• **Extract**:
That doesn't appear to prevent implicit conversion. Making two bools (or ubytes etc) that are Typedef and adding them together still results in an int.
November 04, 2015
On Wednesday, 4 November 2015 at 14:27:49 UTC, ixid wrote:
> Is there an elegant way of avoiding implicit conversion to int when you're using shorter types?

Only with library solution. Implicit conversions are built into language.
November 04, 2015
On Wednesday, 4 November 2015 at 19:09:42 UTC, Maxim Fomin wrote:
> On Wednesday, 4 November 2015 at 14:27:49 UTC, ixid wrote:
>> Is there an elegant way of avoiding implicit conversion to int when you're using shorter types?
>
> Only with library solution. Implicit conversions are built into language.

Doesn't that seem rather limiting and unnecessary?
November 05, 2015
On Wednesday, 4 November 2015 at 21:22:04 UTC, ixid wrote:
> On Wednesday, 4 November 2015 at 19:09:42 UTC, Maxim Fomin wrote:
>> On Wednesday, 4 November 2015 at 14:27:49 UTC, ixid wrote:
>>> Is there an elegant way of avoiding implicit conversion to int when you're using shorter types?
>>
>> Only with library solution. Implicit conversions are built into language.

• **Records provided**:
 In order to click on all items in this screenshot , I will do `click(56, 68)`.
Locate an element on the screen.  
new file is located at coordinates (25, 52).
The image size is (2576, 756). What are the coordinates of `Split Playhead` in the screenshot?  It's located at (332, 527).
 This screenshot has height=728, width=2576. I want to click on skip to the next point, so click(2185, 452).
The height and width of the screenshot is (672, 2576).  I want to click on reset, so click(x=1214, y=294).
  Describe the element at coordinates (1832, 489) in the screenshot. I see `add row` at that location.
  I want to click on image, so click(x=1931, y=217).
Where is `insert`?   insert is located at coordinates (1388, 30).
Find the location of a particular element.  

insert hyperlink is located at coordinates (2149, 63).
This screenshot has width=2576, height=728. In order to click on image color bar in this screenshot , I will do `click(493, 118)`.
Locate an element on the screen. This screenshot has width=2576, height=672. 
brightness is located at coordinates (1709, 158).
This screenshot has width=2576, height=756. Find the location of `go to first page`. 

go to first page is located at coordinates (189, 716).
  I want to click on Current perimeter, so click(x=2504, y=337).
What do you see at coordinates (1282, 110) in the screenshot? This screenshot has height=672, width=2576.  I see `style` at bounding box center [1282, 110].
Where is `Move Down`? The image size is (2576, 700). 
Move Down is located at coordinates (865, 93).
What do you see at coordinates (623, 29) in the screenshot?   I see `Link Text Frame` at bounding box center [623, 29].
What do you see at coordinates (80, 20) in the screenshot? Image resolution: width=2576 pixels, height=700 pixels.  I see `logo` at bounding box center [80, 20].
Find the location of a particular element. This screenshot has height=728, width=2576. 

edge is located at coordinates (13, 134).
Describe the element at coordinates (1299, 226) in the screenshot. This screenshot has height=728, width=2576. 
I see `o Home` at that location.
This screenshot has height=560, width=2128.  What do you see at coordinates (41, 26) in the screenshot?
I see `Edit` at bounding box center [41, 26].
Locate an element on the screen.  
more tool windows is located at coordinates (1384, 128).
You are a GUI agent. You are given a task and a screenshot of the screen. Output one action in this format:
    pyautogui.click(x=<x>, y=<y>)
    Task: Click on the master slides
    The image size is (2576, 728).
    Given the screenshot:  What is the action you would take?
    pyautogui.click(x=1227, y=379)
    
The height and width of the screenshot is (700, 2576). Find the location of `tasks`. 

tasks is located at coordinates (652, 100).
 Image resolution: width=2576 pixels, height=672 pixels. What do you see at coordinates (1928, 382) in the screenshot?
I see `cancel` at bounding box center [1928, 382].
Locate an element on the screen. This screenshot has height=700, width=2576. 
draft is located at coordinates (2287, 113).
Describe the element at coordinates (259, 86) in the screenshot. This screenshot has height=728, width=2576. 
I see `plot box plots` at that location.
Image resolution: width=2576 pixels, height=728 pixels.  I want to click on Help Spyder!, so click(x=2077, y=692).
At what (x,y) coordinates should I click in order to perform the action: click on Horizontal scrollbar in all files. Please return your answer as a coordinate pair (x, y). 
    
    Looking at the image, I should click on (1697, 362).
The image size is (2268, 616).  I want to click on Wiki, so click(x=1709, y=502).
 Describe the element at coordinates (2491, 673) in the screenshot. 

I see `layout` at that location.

• **Work task A**: Copy the thread on implicit conversion to int word for word, from "That doesn't appear" up to and including "results in an int.".
• **Work task B**: In the thread on implicit conversion to int, what is the result of adding together two bools made with Typedef?

• **Written solution A**:
That doesn't appear to prevent implicit conversion. Making two bools (or ubytes etc) that are Typedef and adding them together still results in an int.

• **Written solution B**: The result is still an int.